AIOCS Conversations: Nikos Livanos

A conversation with Dr Nikos Livanos, researcher at Institute of Historical Research/IHR of the National Hellenic Research Foundation/NHRF, Athens. Nikos is a Byzantinist trained in medieval and modern Greek philology (National and Kapodistrian University of Athens, 2006), history, archaeology, and social anthropology (University of Thessaly, 2011). He earned his doctorate in history, archaeology, and social anthropology from the University of Thessaly in 2020. His interests include the history of Orthodox monasticism, especially at Mount Athos, and the representation of sacred space in Byzantine and post-Byzantine narratives, legends, hagiographical texts and archival sources. In preparation of his doctoral thesis on sacred space, Nikos published a number of related studies, which can be accessed via his academia.edu profile.

As Nikos tells us, he discovered a taste for science and religion during project NARSES: Nature and Religion in South Eastern European Space, which run at IHR/NHRF from 2012 to 2015 under the leadership of Dr Efthymios Nicolaidis, Research Director of IFR.  The project aimed to map the relationship between the available sciences and religion from the fourth to the twentieth century AD in Southeastern Europe and East Mediterranean. It focused on areas where Eastern Christianity was, depending on the period, the dominant or at least important religious tradition. The findings of that research were overwhelming: throughout the early Christian centuries and in the middle ages, Orthodox Christians were open, though not uncritically, to the scientific culture of their times.

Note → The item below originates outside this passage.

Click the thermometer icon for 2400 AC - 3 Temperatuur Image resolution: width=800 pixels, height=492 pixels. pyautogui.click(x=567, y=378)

The next logical step for the team of Dr Nicolaidis was to explore the situation of contemporary Orthodox Christianity, which occurred, and still does, through project Science and Orthodoxy around the World/SOW. The project unfolded in two phases, from 2016 to 2019, and from 2020 to 2023. The first phase considered the vast array of Orthodox stances on the scientific culture of our age, stances that differ significantly from one place to another, especially when the researchers consider the cradle countries of Orthodox Christianity, in Southeastern Europe and in the Near East, in contrast with the large Orthodox communities currently present in Western Europe, the Americas, Africa, and Australia. It is this wide spectrum of views that makes contemporary Orthodox Christianity a worthwhile case study, too long ignored by the Western scholars of science and religion.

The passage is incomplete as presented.